From me at falz.net  Tue Jul 30 18:45:32 2024
From: me at falz.net (Chris Wopat)
Date: Tue, 30 Jul 2024 13:45:32 -0500
Subject: [rancid] Fortigate.pm $FILTER_OSC additions for FortiOS 7.4.x
Message-ID: <CALsLHcgoXVgkEnO=D5_=hQsbAtW6Amf0B6zdSu+G7x=sWcw_Vw@mail.gmail.com>

A few additional `next if` are requested to add to fortigate.pm for
FortiOS 7.4.x devices.

Example diff:

- #Proxy-IPS-ETDB: 28.00834(2024-07-26 23:40)
- #Proxy-APP-DB: 28.00833(2024-07-25 00:23)
+ #Proxy-IPS-ETDB: 28.00835(2024-07-30 00:23)
+ #Proxy-APP-DB: 28.00835(2024-07-30 00:23)


We added these to sub GetSystem {} next to similar lines to clear it up.

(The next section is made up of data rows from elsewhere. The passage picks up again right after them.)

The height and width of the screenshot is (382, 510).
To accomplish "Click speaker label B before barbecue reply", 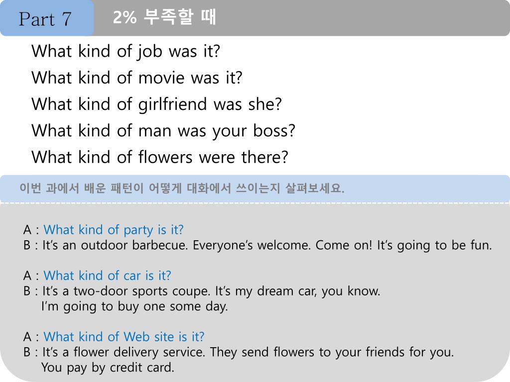I will (x=27, y=245).
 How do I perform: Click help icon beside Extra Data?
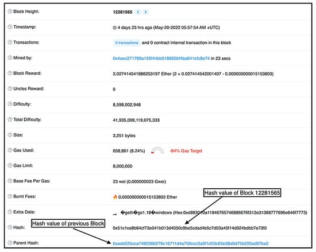click(10, 212)
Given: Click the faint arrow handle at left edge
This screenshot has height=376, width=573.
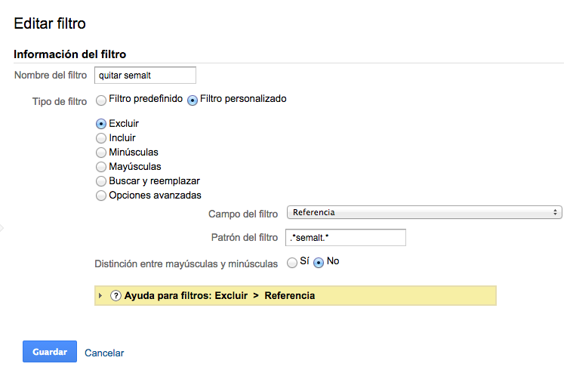Looking at the screenshot, I should [x=2, y=226].
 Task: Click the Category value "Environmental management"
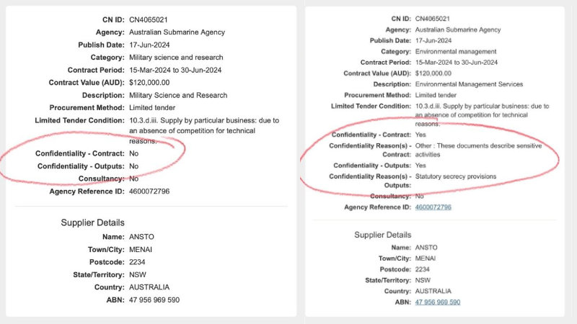coord(456,52)
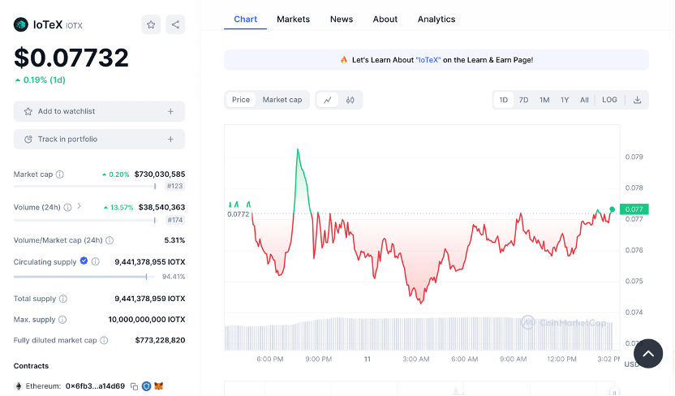The width and height of the screenshot is (675, 396).
Task: Add the contract to MetaMask via the fox icon
Action: point(159,386)
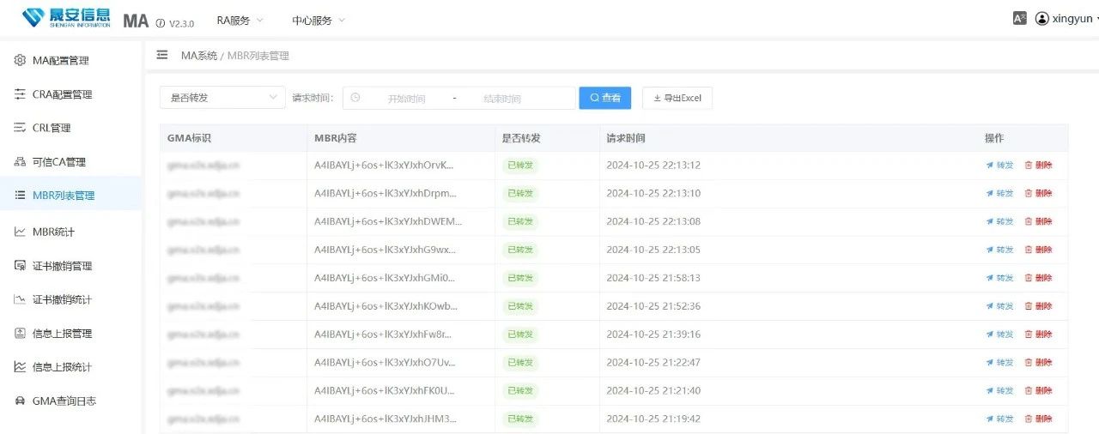The width and height of the screenshot is (1099, 434).
Task: Select 可信CA管理 in the sidebar
Action: pyautogui.click(x=58, y=162)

            next if (/^\s*Proxy-APP-DB: .*/);
            next if (/^\s*Proxy-IPS-ETDB: .*/);


There's some very similar regexp there that could also be adjusted to
do the same thing, heasley's choice:

            next if (/^\s*APP-DB: .*/);
            next if (/^\s*IPS-ETDB: .*/);


Here's a full output of `get system status` with all values unfiltered.

 # get system status
Version: FortiGate-500E v7.4.4,build2662,240514 (GA.F)
First GA patch build date: 230509
Security Level: 2
Firmware Signature: certified
Virus-DB: 92.06203(2024-07-30 09:26)
Extended DB: 92.06203(2024-07-30 09:25)
Extreme DB: 1.00000(2018-04-09 18:07)
AV AI/ML Model: 2.17372(2024-07-30 09:45)
IPS-DB: 6.00741(2015-12-01 02:30)
IPS-ETDB: 28.00835(2024-07-30 00:23)
APP-DB: 28.00835(2024-07-30 00:23)
Proxy-IPS-DB: 6.00741(2015-12-01 02:30)
Proxy-IPS-ETDB: 28.00835(2024-07-30 00:23)
Proxy-APP-DB: 28.00835(2024-07-30 00:23)
FMWP-DB: 24.00070(2024-07-05 17:45)
IPS Malicious URL Database: 5.00127(2024-07-30 07:05)
IoT-Detect: 0.00000(2022-08-17 17:31)
OT-Detect-DB: 0.00000(2001-01-01 00:00)
OT-Patch-DB: 0.00000(2001-01-01 00:00)
OT-Threat-DB: 6.00741(2015-12-01 02:30)
IPS-Engine: 7.00539(2024-05-09 00:34)
Serial-Number: <REDACTED>
BIOS version: 05000005
System Part-Number: P21591-04
Log hard disk: Not available
Hostname: fw-elkmoundsd
Private Encryption: Disable
Operation Mode: NAT
Current virtual domain: root
Max number of virtual domains: 10
Virtual domains status: 1 in NAT mode, 0 in TP mode
Virtual domain configuration: disable
FIPS-CC mode: disable
Current HA mode: standalone
Branch point: 2662
Release Version Information: GA
FortiOS x86-64: Yes
System time: Tue Jul 30 13:38:35 2024
Last reboot reason: warm reboot


.. and here's what that looks like in RANCID pre-patch. There's a few
other candidates to be filtered, but based on the dates they don't
seem to change much (IoT-Detect is 2022, etc)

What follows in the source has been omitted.